CMU Study Shows Gemini Pro Trails GPT-3.5 and GPT-4 in Performance Benchmarks
Is Gemini Pro as robust as Google says?
A new paper published by AI researchers at Carnegie Mellone University (CMU) shows that Google’s Gemini large language model (LLM) benchmark performance is outpaced by GPT-3.5 and GPT-4. Several of the findings run counter to data presented by Google at the time of Gemini’s public launch. The study’s authors report:
Gemini is the most recent in a series of large language models released by Google DeepMind. It is notable in particular because the results reported by the Gemini team are the first to rival the OpenAI GPT model series across a wide variety of tasks. Specifically, Gemini’s “Ultra” version reportedly outperforms GPT-4 on a wide variety of tasks, while Gemini’s “Pro” version is reportedly comparable to GPT-3.5…We found that across all tasks, as of this writing (December 19, 2023), Gemini’s Pro model achieved comparable but slightly inferior accuracy compared to the current version of OpenAI’s GPT 3.5 Turbo.
How Competitive is Gemini?
When you look at the CMU researchers’ independent analysis of Gemini and the GPT models, you immediately see the challenge of relying solely on self-reported benchmark performance results by model creators. The new research found
Of the benchmark tests conducted, Gemini trails GPT-3.5 Turbo and GPT-4 Turbo in each benchmark. The researchers add that some of the difference could be accounted for based on Google’s guardrails. It refused to answer numerous questions related to moral_scenarios and human_sexuality in the MMLU evaluation. These were marked as incorrect since the model did not answer the question. Non-answers were marked incorrect for each of the models.
However, researchers indicated that was only one element of Gemini’s shortfall. The paper indicated that “Gemini Pro performed somewhat more poorly at the basic mathematical reasoning necessary to solve the formal_logic and elementary_mathematics tasks.”
You can see in the charts at the top of the page (Figure 4) where Gemini and the OpenAI models are placed for each topical category within MMLU. Gemini did beat GPT-3.5 for security_studies and high_school_microeconomics but trailed in other categories.
Table 1 above shows results for a variety of tests. Google says Gemini Pro’s MMLU 5-shot and Chain of Thought (CoT) scores are 71.8 and 79.1, respectively. The CMU researchers say the results of their independent evaluation are 64.1 and 60.6. Similarly, Google says the result was 75.0 for the Big Bench Hard benchmark, while the new research suggests it is 65.6. These results are materially lower than for OpenAI’s GPT models and are reflective of other analyses presented in the paper.

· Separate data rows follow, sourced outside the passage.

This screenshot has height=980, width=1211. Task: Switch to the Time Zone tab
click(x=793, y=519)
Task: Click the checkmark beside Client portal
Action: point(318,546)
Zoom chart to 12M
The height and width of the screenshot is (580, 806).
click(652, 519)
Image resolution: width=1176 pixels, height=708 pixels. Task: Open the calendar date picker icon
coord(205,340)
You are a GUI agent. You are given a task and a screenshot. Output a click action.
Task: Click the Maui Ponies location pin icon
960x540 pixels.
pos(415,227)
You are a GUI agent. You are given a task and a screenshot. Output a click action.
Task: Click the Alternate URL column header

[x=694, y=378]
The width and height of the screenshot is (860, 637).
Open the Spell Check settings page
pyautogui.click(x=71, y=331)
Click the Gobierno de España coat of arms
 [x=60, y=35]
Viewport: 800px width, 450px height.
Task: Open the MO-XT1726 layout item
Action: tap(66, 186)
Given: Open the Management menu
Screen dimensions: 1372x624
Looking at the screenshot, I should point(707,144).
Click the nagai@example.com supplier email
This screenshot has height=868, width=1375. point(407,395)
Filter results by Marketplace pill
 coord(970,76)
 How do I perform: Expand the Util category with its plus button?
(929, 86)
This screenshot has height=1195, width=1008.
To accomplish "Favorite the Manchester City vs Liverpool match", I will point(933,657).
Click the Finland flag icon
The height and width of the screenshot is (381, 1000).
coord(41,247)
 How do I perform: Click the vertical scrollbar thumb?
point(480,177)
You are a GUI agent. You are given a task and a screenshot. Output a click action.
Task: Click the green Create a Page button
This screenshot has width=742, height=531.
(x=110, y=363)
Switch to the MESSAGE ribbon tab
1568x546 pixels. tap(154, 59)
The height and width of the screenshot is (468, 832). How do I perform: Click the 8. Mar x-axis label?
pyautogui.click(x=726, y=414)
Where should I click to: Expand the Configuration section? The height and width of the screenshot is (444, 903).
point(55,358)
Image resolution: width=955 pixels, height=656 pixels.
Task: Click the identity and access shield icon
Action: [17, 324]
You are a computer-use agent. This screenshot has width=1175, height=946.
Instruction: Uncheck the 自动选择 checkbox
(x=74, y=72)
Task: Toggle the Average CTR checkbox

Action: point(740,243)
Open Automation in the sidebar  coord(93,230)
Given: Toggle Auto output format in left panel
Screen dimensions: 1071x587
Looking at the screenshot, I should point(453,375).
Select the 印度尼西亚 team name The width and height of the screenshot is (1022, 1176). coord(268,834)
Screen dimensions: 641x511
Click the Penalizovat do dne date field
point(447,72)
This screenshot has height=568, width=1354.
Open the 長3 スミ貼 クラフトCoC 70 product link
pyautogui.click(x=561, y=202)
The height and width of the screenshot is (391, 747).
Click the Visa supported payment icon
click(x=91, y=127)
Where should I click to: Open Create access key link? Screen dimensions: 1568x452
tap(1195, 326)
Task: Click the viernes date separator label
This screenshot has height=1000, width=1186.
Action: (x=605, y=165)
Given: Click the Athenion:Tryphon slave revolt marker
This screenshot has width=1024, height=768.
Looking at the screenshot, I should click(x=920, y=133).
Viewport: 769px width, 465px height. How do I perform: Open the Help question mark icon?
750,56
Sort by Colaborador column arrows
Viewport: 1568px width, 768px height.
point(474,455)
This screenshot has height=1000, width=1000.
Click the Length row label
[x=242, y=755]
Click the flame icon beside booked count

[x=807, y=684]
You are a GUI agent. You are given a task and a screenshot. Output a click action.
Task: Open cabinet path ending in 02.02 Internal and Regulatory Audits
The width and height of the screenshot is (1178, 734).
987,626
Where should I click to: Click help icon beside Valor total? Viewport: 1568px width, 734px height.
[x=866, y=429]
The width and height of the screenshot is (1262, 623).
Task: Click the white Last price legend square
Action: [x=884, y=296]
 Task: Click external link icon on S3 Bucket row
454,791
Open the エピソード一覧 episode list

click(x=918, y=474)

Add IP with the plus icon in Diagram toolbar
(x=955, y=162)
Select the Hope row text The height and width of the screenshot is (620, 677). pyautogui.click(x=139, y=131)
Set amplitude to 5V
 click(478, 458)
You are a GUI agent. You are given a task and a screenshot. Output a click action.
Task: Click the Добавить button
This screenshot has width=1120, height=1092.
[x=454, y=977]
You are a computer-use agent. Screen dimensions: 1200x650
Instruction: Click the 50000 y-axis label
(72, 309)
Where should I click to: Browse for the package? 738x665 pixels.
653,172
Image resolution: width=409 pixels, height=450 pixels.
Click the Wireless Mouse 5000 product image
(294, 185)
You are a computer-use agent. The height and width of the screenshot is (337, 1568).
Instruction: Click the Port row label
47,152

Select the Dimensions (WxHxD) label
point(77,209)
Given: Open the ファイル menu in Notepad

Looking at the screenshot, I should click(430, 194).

Benchmarking and Selecting LLMs
The results suggest that relying solely on self-reported benchmark scores may not be a reliable gauge of LLM performance. Granted, LLM evaluation and benchmarking should be conducted based on use case data and supplemented by general benchmark test results. It’s not often you will ask an LLM to complete a multiple-choice quiz. Instead, you should mirror the data and use case as closely as possible. The general benchmarks are a good pre-screening tool, but not the results to base an LLM selection upon.
Another question is whether Google’s Gemini models are really on the cusp of surpassing the GPT model family. The data presented in the most recent academic research paper suggests OpenAI still has a comfortable lead over Google Gemini. Maybe Gemini Ultra will be a true competitor to GPT-4, but we will have to wait for some independent analyses to confirm that notion.